-- Selected text start --

Why would you even buy that garbage? Those drives are unreliable trash.
I'd have more trust in cheap Chinese SSD rather than those.

Why do you say that?
Many years ago I bought qty=32 of those Seagate Barracuda ST500DM002, never experienced a problem!

Well from personal experience, the LAST brand of HDD I would ever buy would be Seagate. At least back in the day, 20+ years ago, they had the worst reliability track record of any brand.

Some perspective: I've built a LOT of computers, servers, and NAS boxes over the past 30 years. An accurate count would be hard, but I would easily put it in the several dozen. I belonged to a circle of friends who also built a lot of computers, and we shared a lot of experiences. And those HDD experiences were exactly the same: avoid Seagate like the plague. I still have boxes of dozens of HDDs from over those years, not counting the ones I've disposed of. I've used virtually every major brand, including IBM (pre-Hitachi), Maxtor (pre-Seagate), Western Digital, Hitachi, Toshiba, and Samsung. Even among the several infamous IBM "Deathstar" 75GXP drives we had, they had a lower failure rate for us than Seagate -- I believe I had only one fail, and IBM replaced it with one which ran for a normal lifetime after.

-- Selected text end --

- Challenge A -
Write out the part of the hard drive discussion that begins at the words "Why would you" and stops after the words "experienced a problem!".
- Challenge B -
Summarize the hard drive discussion in two sentences.
- Challenge C -
Extend the hard drive discussion past its final sentence.
The material after this point stands apart from the hard drive discussion.

-- Dataset rows start --

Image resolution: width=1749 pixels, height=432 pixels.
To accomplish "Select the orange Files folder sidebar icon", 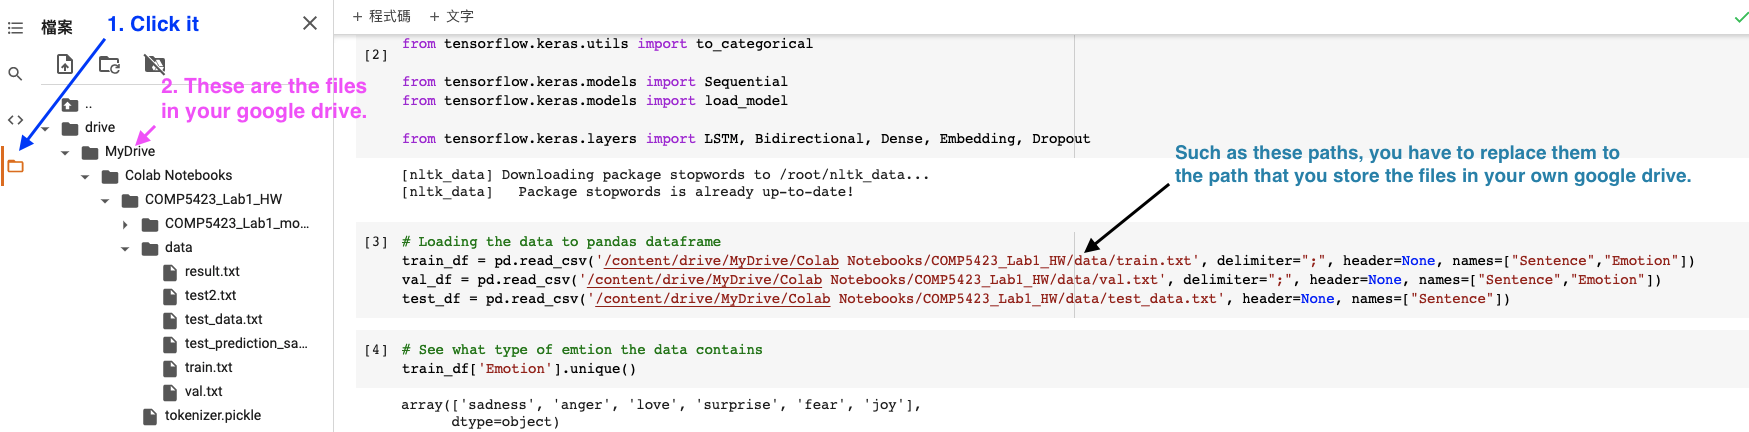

-- Dataset rows end --
-- Dataset rows start --

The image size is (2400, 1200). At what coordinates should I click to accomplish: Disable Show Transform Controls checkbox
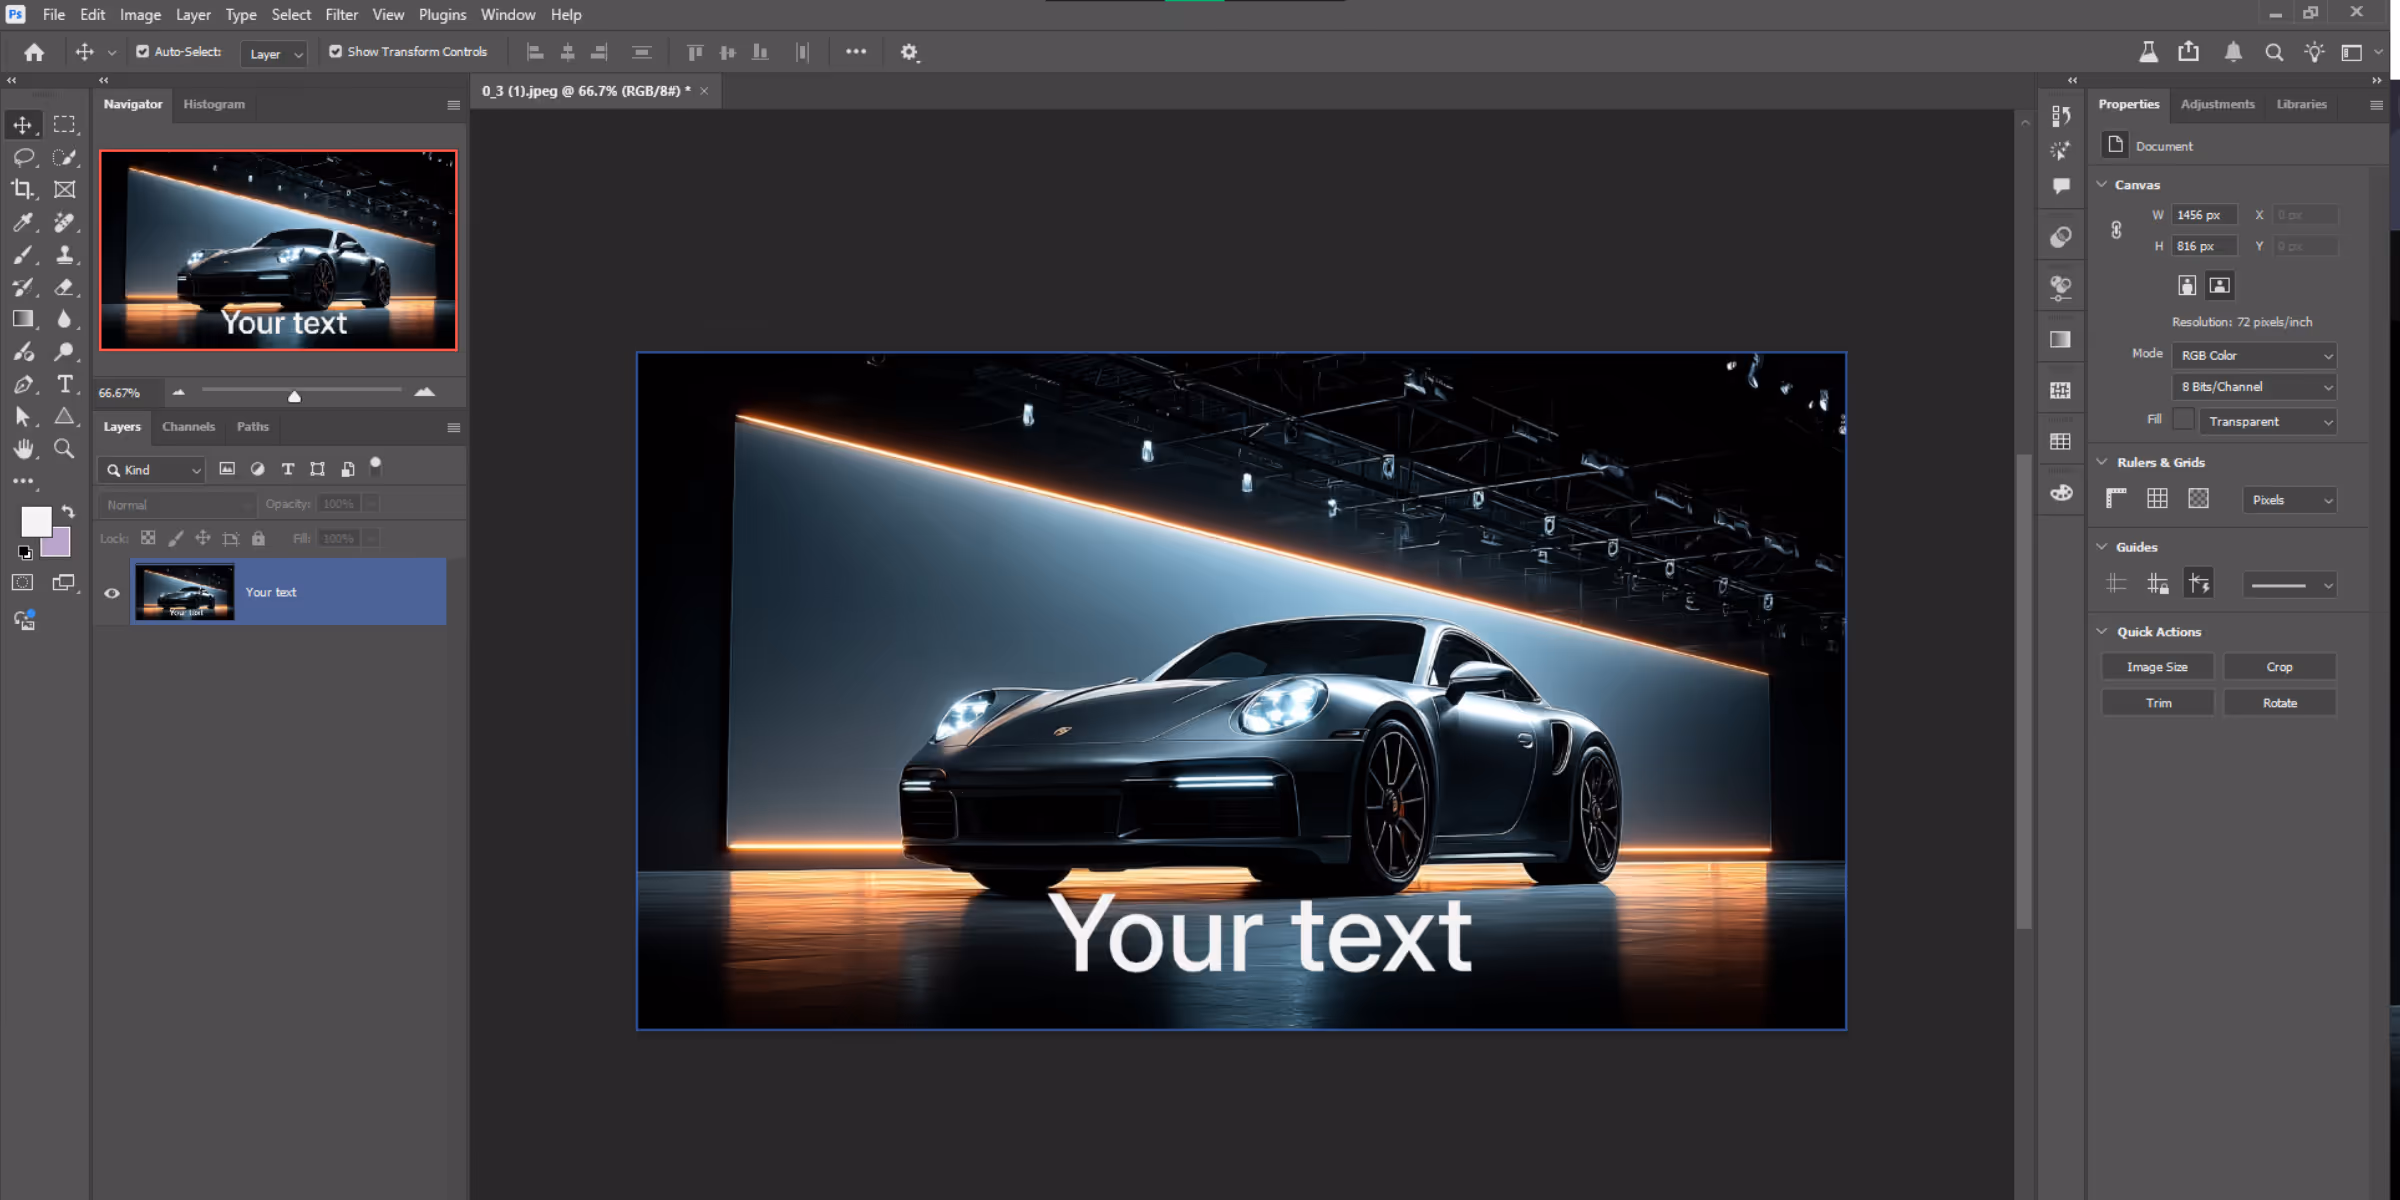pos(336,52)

-- Dataset rows end --

- Final answer A -
Why would you even buy that garbage? Those drives are unreliable trash.
I'd have more trust in cheap Chinese SSD rather than those.

Why do you say that?
Many years ago I bought qty=32 of those Seagate Barracuda ST500DM002, never experienced a problem!

- Final answer B -
One commenter calls the drives unreliable trash and would trust cheap Chinese SSDs more, while another reports buying 32 Seagate Barracuda ST500DM002 drives years ago and never having a problem. A third commenter, who has built several dozen computers, servers, and NAS boxes over 30 years, says Seagate had the worst reliability record of any brand more than 20 years ago, with a higher failure rate for that circle of builders than even IBM's infamous "Deathstar" 75GXP drives.

- Final answer C -
I recall at one time, after going many years avoiding Seagate, I figured surely they must have fixed their QA issues as they were still a top-selling brand and I would read positive reviews and articles about them. So I caved and bought a new Seagate... which promptly died within a year. Small sample size, sure, but it was a damning coincidence based on my and my group's collective prior history, and so I swore off them permanently after that.

I could never wrap my head around the statistical probability of such a large maker with so many satisfied users, yet literally every single person I knew in person had terrible experiences with Seagates. I guess they just shipped all the questionable drives to my neck of the woods...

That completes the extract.